---- Data for processing

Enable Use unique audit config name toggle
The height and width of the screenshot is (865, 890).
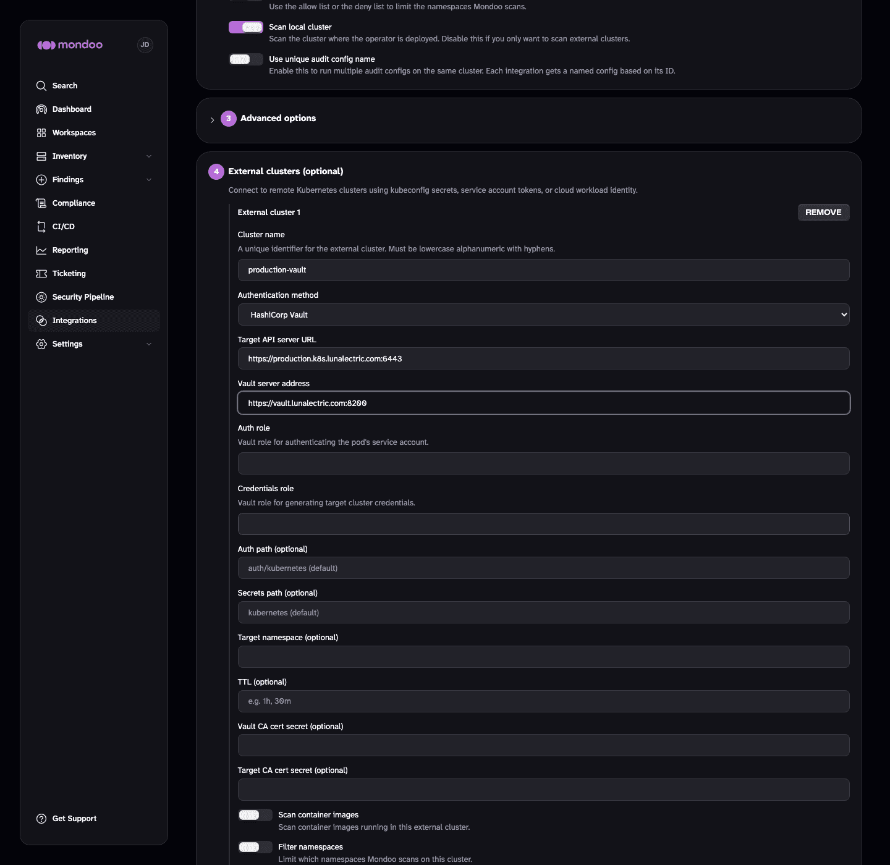[x=246, y=59]
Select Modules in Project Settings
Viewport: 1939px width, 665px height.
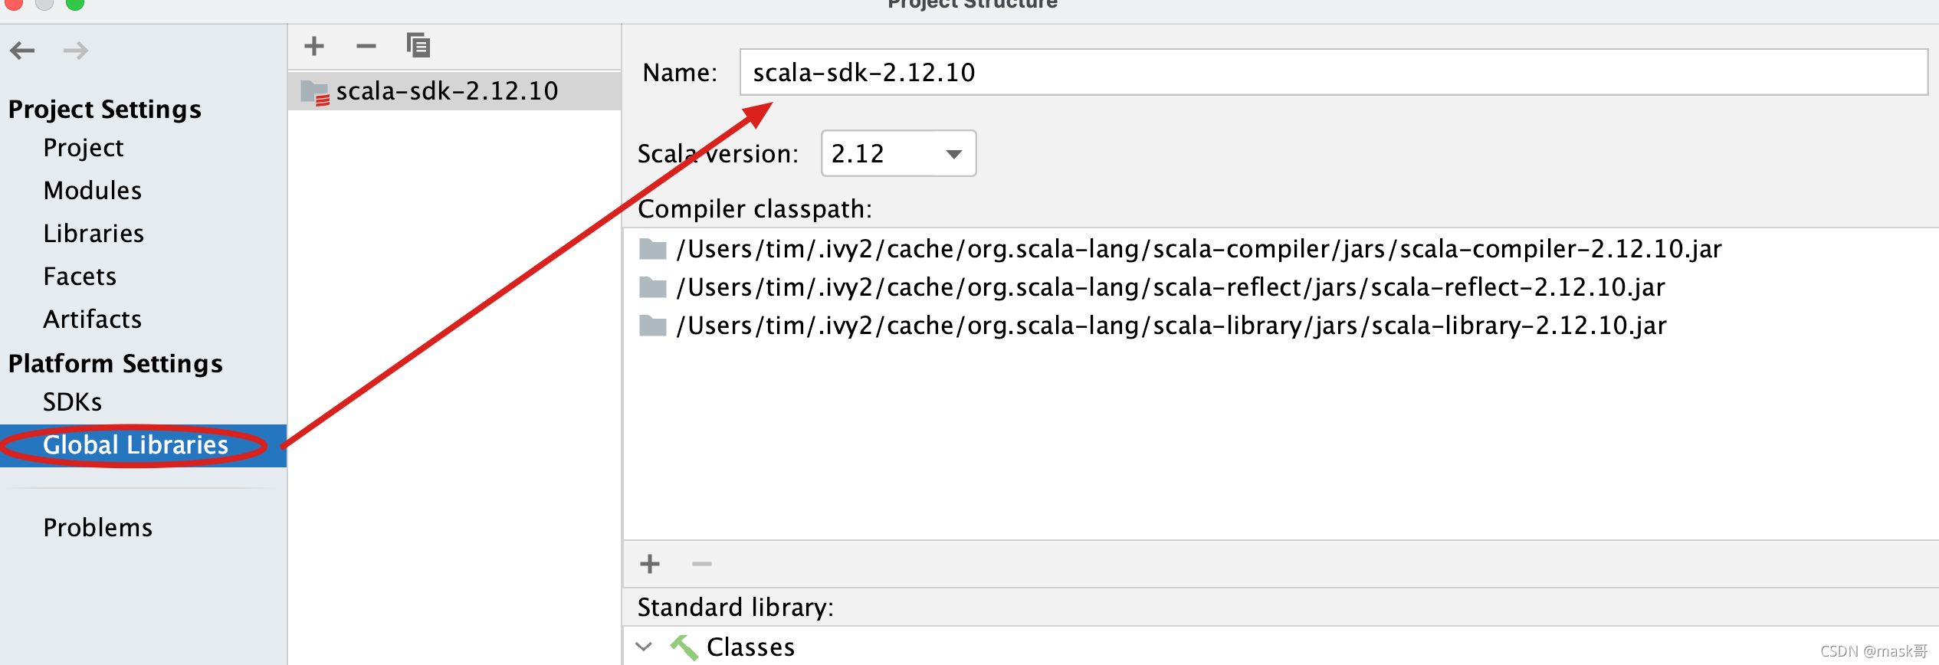click(92, 190)
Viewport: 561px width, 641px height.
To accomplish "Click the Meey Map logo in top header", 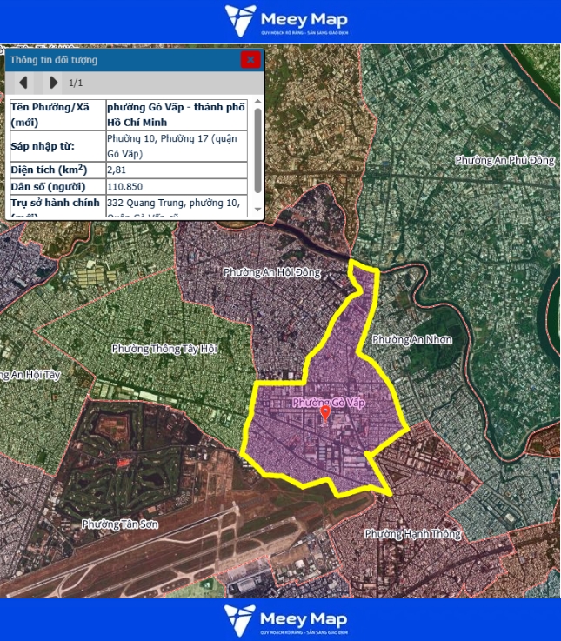I will 280,21.
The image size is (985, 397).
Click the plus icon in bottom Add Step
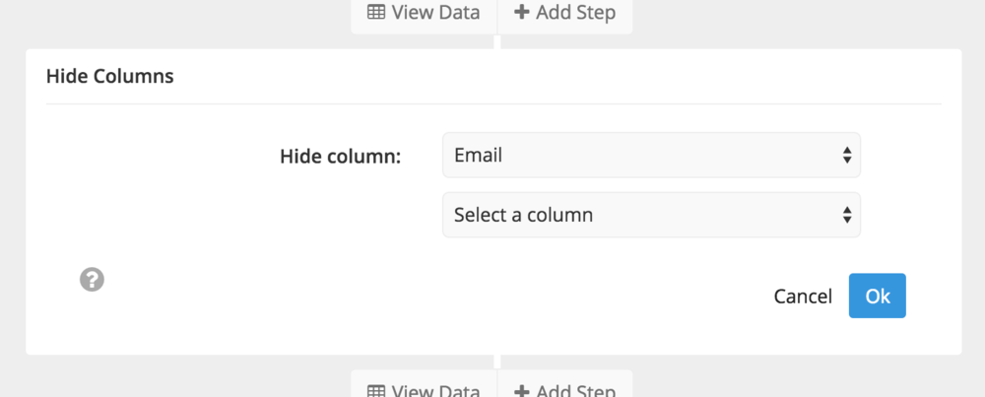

--------

Exercise:
Collect every line from the items above that contains the word "height".

Answer to this problem:
The height and width of the screenshot is (865, 890).
Viewport: 1939px width, 665px height.
Viewport: 561px width, 641px height.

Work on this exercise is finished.